In concrete terms, I became quite extreme. Never quite getting into the whole peace/love ethos, I embraced the explosion of colour and individuality that hippy culture offered. Grew the hair. Super long. With beard. Without beard. Eyebrows. Shaven eyebrows. And loads of colour. And moved through that very quickly when I discovered that there was a lot more stuff even further out that was really really interesting. Iggy Pop had a lot to do with it, I think, and the far side of The Kink, Pink Fairies, Can. Floyd and so on were really just the visible surface of a much more interesting hinterland. Again the peripheries.
And from this point I think it would probably be wiser to use pseudonyms for people. Things started moving beyond the boundaries of laws and certain social norms, and so I think it would be fairer on the characters that peopled my life that they remain unnamed. For the sake of openness, bizarre as that may sound.

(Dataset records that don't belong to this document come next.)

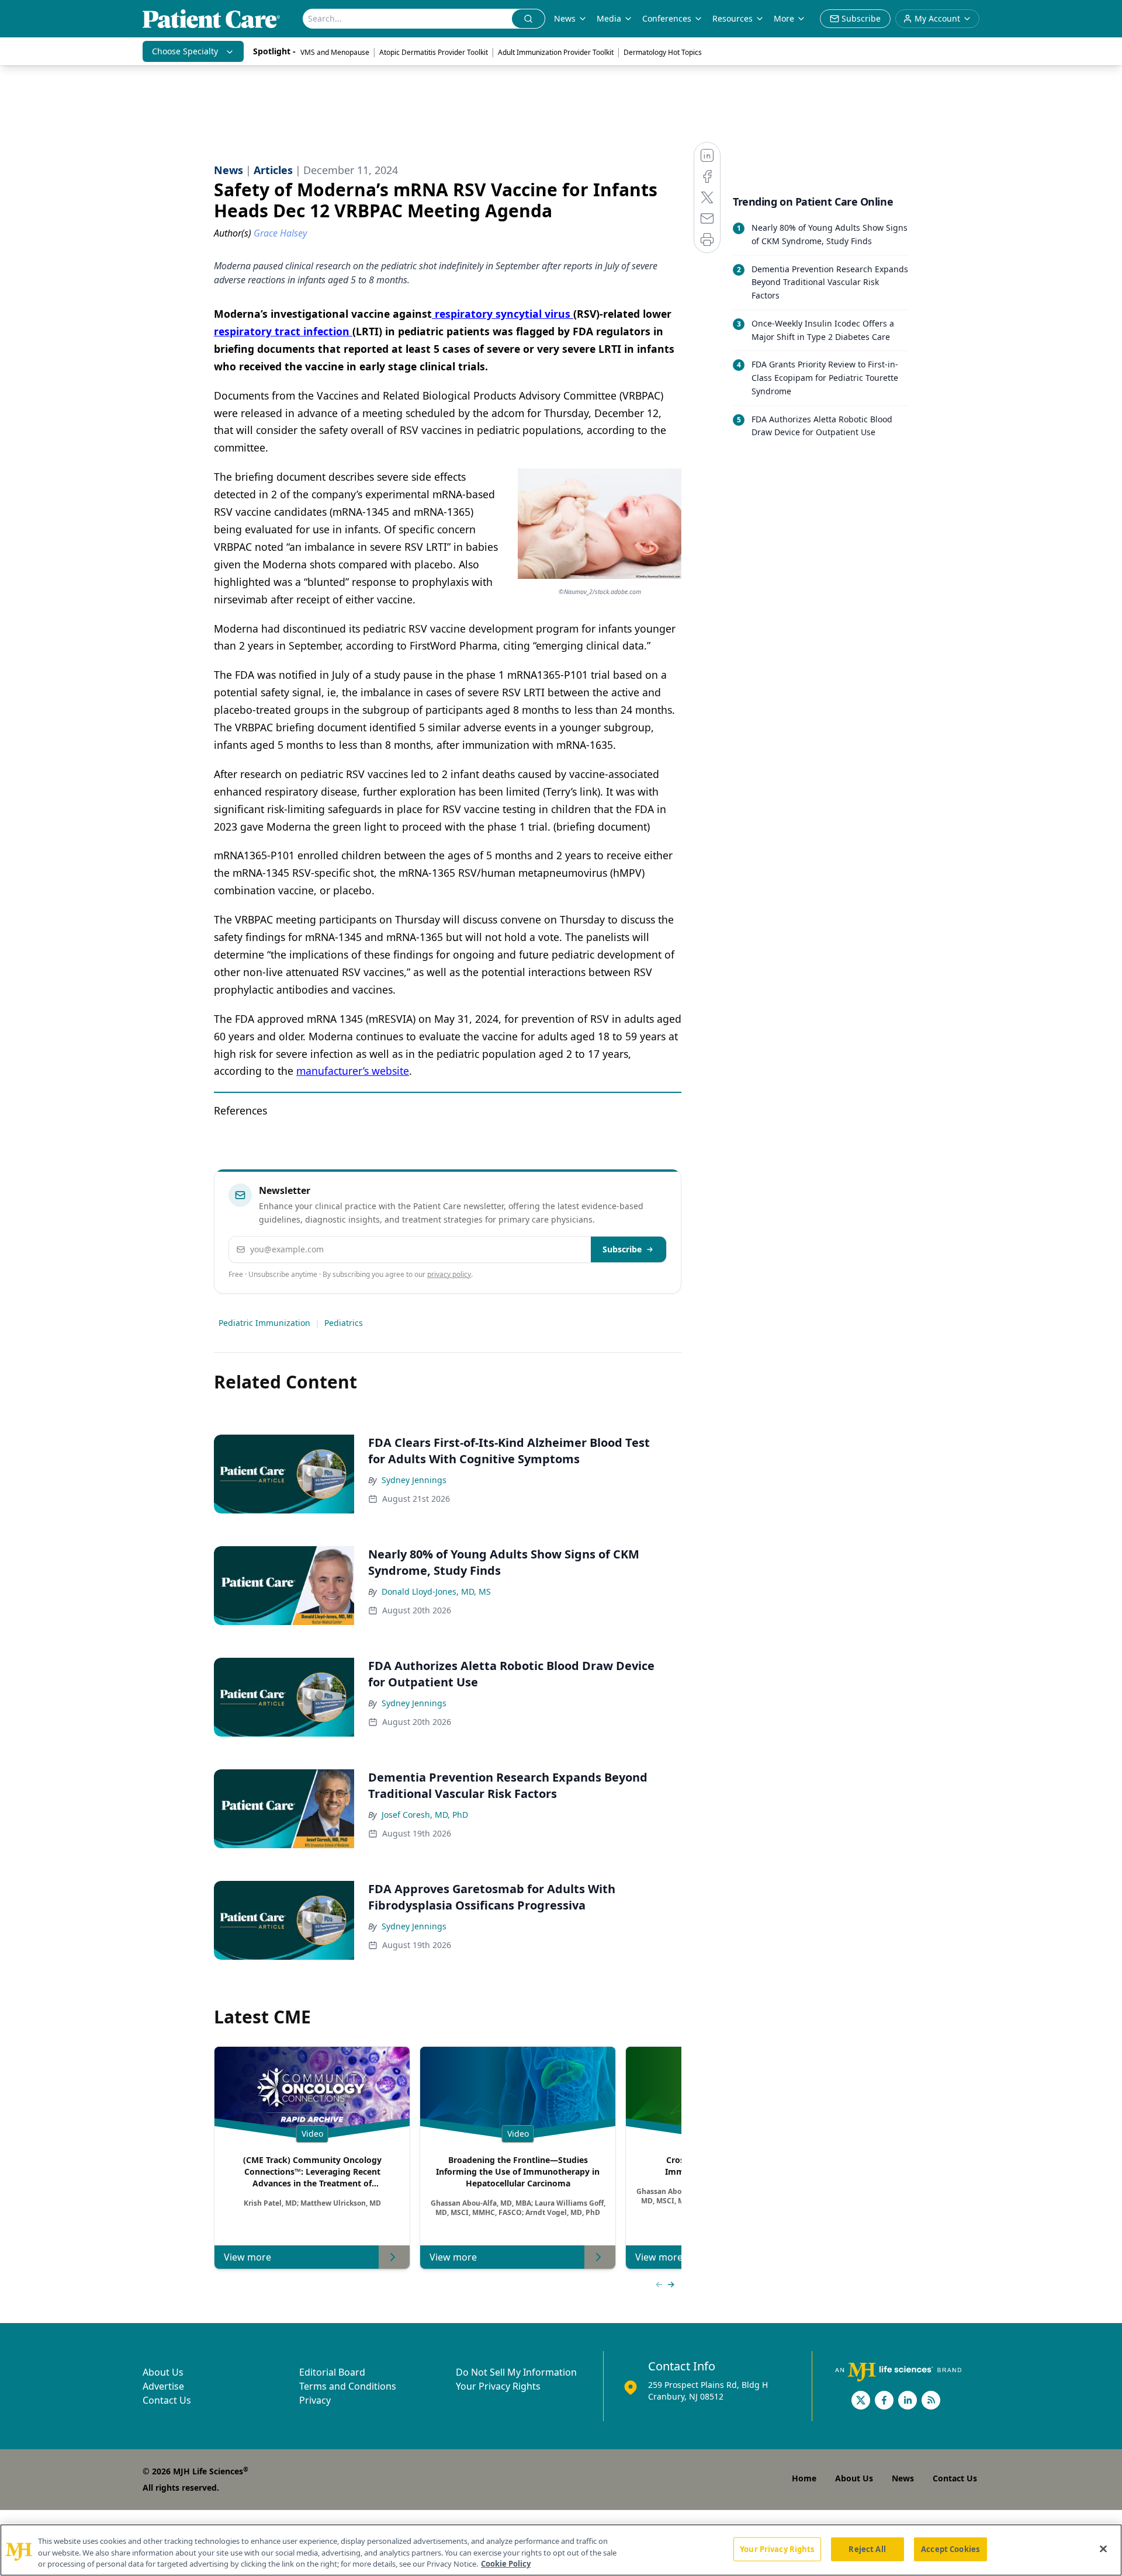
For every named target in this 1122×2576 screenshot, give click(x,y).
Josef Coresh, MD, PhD (425, 1814)
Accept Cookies (950, 2548)
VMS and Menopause (334, 52)
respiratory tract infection (283, 331)
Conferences (666, 18)
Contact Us (167, 2400)
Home (804, 2478)
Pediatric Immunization (264, 1322)
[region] (561, 2550)
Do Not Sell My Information (516, 2372)
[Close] (1103, 2548)
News (565, 18)
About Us (163, 2372)
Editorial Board (332, 2372)
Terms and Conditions (347, 2386)
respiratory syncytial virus (502, 314)
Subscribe (622, 1249)
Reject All (867, 2548)
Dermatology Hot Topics (663, 52)
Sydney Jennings (414, 1479)
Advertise (163, 2386)
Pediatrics (343, 1322)
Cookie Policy (506, 2563)
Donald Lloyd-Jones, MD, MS (436, 1591)
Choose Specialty (185, 51)
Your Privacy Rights (498, 2386)
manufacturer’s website (352, 1071)
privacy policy (449, 1274)
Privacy (315, 2400)
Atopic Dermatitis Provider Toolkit (433, 52)
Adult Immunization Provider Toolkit (556, 52)
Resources (732, 18)
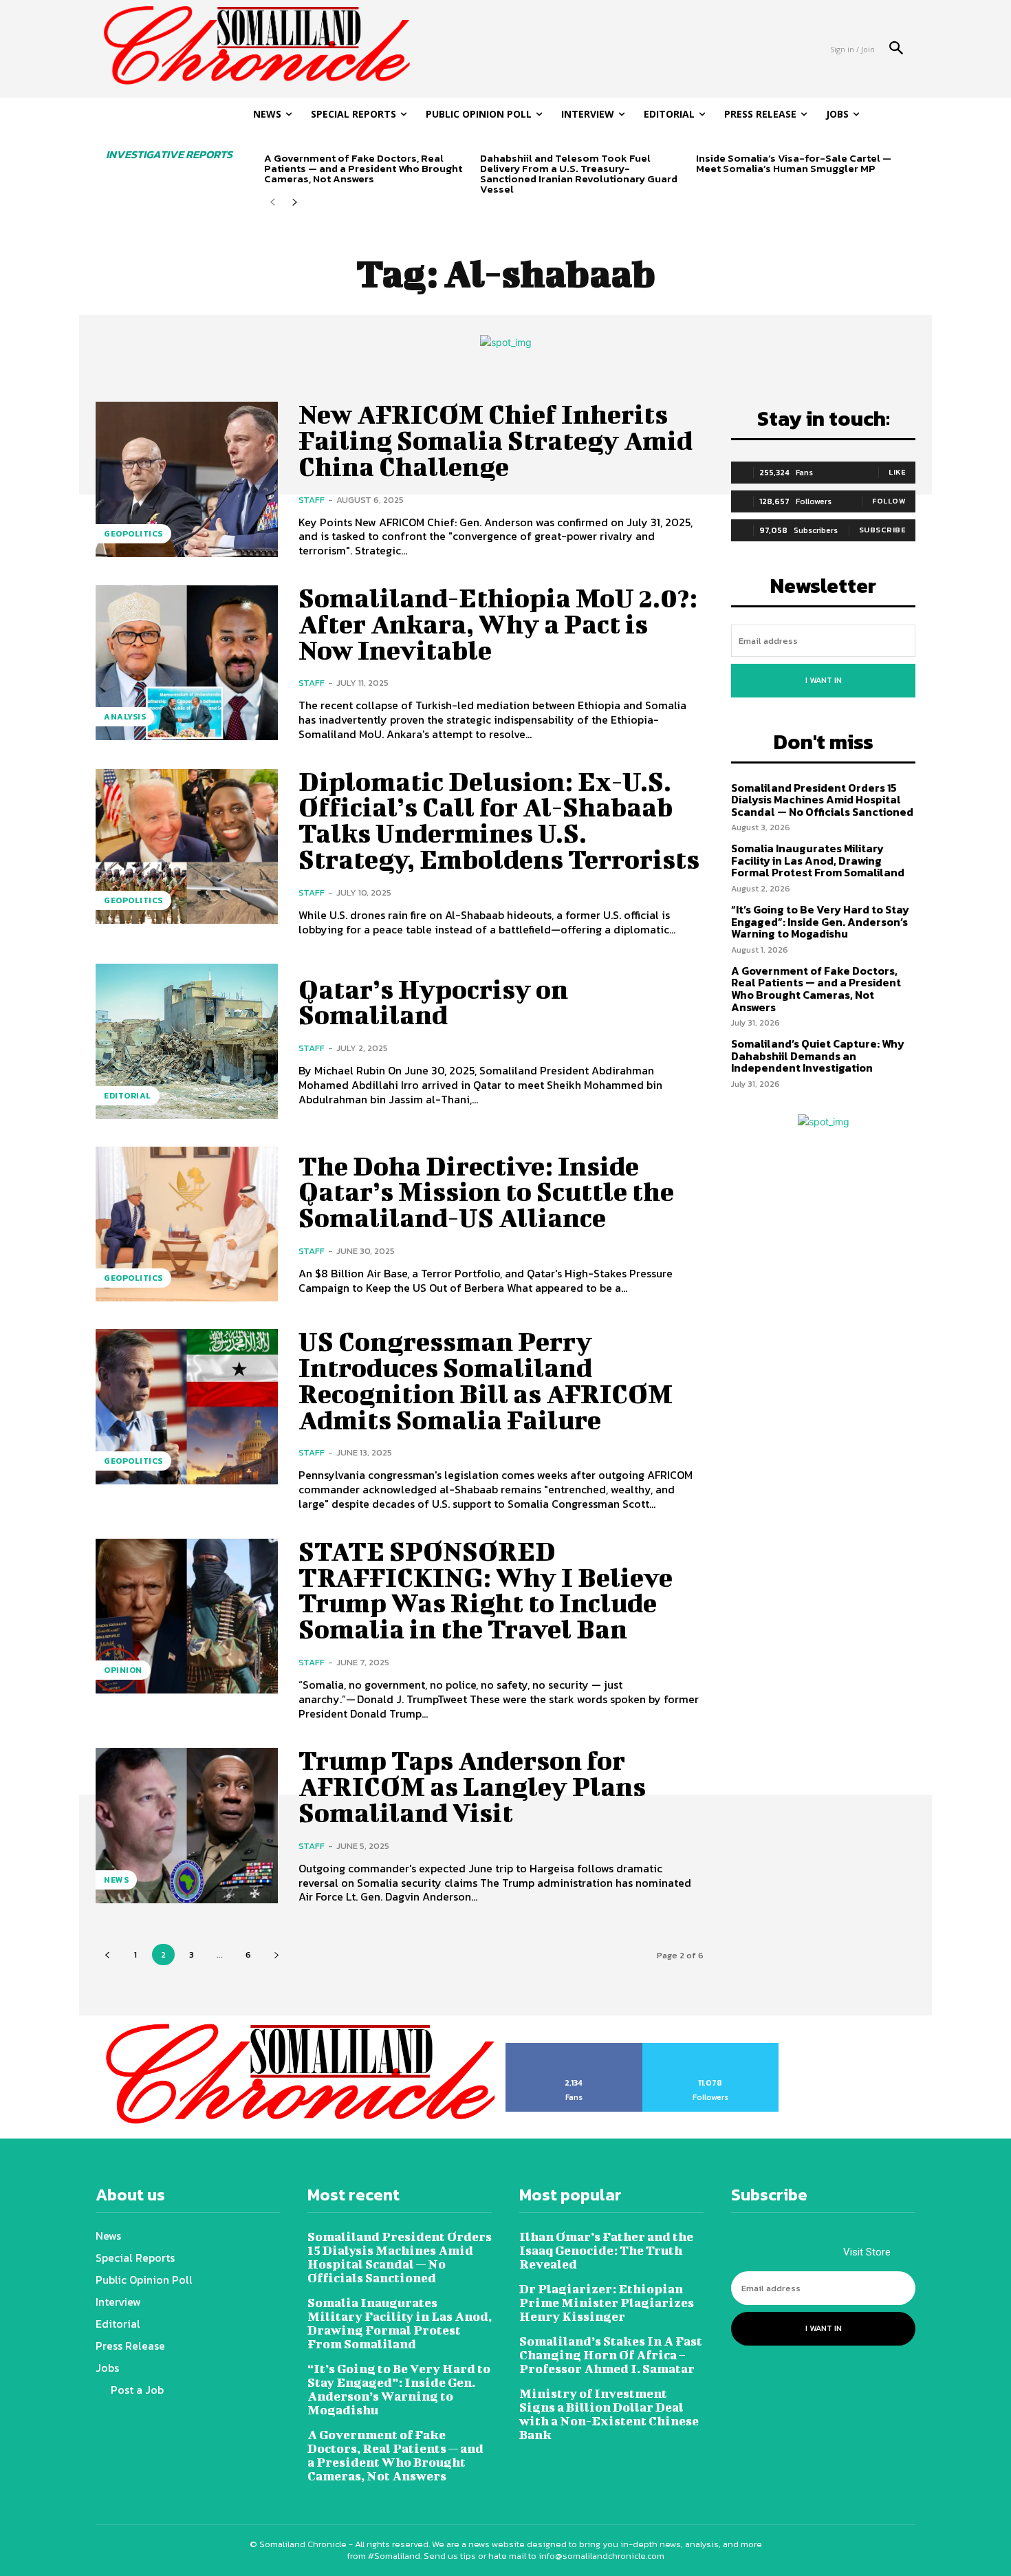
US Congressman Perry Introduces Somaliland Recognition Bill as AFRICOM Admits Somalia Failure (485, 1380)
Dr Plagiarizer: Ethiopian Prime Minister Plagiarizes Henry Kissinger (606, 2303)
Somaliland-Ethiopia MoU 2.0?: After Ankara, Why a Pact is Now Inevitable (497, 624)
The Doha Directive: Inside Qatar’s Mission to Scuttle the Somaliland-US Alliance (486, 1192)
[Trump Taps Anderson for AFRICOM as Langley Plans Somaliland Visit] (187, 1825)
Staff (311, 499)
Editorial (127, 1096)
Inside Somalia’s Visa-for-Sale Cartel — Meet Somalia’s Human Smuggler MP (793, 163)
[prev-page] (272, 202)
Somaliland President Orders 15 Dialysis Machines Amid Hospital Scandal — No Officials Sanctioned (822, 799)
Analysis (125, 717)
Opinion (123, 1670)
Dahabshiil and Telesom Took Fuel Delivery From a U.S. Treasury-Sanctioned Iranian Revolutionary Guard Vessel (578, 173)
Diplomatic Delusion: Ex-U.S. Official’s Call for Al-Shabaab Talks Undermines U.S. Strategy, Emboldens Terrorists (498, 820)
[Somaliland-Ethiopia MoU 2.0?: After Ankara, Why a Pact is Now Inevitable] (187, 662)
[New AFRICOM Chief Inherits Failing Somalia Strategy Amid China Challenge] (187, 479)
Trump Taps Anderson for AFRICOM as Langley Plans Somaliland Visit (472, 1786)
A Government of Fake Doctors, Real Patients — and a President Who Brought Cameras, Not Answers (363, 168)
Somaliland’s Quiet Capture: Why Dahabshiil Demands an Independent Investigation (817, 1055)
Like (897, 471)
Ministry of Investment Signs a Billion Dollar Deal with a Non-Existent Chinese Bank (609, 2414)
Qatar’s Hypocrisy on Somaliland (433, 1002)
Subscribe (882, 529)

Facts also have many faces. We all know there’s no such thing as one immutable history. Every telling is inevitably coloured by the lens of the camera. Who’s holding it. Depth of focus. Choice of frame. Filters. Exposure. Available light. And then always the all important editing, whether conscious or no. All these things define the flavour of a tale, so one will always have but one chef’s offering laid out to taste. Judgement lies in the gourmet, if there is to be such a thing at all. You decide. I will simply place the pieces as I feel they should fall. You make the calls.
It’s relevant to pose these issues at this point, ‘cause this is when Robin, the person, actively started participating in the formation of his collage that was to become a life. I have to hand it to my parents for allowing the leash to stretch to my requirements while remaining there as an invisible unstated safety net for decades to come, without ever actively putting any spanners in my works. They advised, when asked. They showed disapproval, sure. But never judged. I was allowed to judge myself, but somehow there had been instilled some moral baselines that remained firm throughout my adult life, give or take the odd bounce. My decisions were always mine. And this is when that really all kicked off.








Argh! Somehow I missed three posts, including this one!
That was quite a read, which does not work so well when you have to do it in between work. I will read again from home, because reading it with one eye does not do it justice.